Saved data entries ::
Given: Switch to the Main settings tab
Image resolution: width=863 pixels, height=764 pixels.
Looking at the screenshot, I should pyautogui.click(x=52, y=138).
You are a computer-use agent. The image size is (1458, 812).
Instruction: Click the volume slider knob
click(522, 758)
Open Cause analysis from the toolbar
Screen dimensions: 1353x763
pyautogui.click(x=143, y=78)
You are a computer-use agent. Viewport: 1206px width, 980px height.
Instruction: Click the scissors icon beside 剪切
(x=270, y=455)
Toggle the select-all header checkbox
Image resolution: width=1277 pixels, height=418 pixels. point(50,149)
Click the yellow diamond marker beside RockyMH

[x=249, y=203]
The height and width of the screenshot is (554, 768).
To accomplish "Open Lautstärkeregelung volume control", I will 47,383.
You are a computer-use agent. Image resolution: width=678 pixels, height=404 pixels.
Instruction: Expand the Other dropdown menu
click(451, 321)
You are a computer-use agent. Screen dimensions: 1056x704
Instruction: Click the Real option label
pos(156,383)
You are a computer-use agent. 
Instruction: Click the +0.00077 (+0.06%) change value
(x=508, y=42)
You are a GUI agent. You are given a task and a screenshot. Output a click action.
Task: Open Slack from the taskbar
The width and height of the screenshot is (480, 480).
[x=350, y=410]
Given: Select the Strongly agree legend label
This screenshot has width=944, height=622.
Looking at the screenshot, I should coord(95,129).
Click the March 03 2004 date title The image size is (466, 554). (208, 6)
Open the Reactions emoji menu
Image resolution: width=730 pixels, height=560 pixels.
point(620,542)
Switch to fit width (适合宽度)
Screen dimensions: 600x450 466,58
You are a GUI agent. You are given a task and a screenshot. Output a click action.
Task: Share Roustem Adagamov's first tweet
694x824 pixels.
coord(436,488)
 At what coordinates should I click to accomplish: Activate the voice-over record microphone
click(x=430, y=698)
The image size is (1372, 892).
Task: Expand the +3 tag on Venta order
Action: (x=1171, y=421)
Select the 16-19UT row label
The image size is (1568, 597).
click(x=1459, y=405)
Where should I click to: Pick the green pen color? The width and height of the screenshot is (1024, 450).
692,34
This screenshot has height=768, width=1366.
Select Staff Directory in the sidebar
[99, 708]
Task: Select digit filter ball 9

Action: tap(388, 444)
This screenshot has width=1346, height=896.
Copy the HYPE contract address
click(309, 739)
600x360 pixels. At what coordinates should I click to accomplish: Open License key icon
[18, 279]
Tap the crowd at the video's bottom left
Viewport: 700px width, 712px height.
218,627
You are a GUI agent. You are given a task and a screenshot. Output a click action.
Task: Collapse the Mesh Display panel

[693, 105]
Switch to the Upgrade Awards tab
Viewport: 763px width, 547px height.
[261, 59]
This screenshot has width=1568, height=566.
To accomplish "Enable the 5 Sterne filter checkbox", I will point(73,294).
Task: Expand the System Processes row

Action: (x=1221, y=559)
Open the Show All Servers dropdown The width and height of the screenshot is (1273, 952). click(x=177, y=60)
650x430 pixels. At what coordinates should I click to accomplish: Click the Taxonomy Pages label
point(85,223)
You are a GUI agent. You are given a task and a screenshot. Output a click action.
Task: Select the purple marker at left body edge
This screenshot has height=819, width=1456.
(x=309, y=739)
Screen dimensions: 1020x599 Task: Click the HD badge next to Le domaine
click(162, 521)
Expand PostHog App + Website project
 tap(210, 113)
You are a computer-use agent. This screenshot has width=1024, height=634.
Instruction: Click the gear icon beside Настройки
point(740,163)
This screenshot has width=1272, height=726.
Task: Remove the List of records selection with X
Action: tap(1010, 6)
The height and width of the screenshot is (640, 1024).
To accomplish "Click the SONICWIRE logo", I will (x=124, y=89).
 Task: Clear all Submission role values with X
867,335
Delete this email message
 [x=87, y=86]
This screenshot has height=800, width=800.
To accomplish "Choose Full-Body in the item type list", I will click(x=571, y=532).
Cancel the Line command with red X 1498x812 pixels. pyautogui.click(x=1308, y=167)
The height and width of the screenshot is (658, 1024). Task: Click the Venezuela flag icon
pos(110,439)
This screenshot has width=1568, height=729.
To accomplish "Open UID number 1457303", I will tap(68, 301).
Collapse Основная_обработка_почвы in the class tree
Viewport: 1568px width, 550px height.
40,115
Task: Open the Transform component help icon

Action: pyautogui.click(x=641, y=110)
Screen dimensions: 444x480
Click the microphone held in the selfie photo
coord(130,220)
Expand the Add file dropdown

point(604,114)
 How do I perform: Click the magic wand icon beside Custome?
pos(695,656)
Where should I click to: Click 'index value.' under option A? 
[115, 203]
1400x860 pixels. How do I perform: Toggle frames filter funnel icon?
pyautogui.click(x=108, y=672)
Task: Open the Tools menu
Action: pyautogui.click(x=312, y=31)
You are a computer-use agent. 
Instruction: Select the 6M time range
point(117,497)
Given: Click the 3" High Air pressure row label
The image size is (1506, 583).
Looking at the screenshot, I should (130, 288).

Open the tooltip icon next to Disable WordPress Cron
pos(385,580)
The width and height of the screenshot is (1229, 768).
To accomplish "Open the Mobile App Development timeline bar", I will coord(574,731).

Exercise :: Scan the records above line by line, counting those where the word "left" appears, and give the count alone.

Output of the task :: 2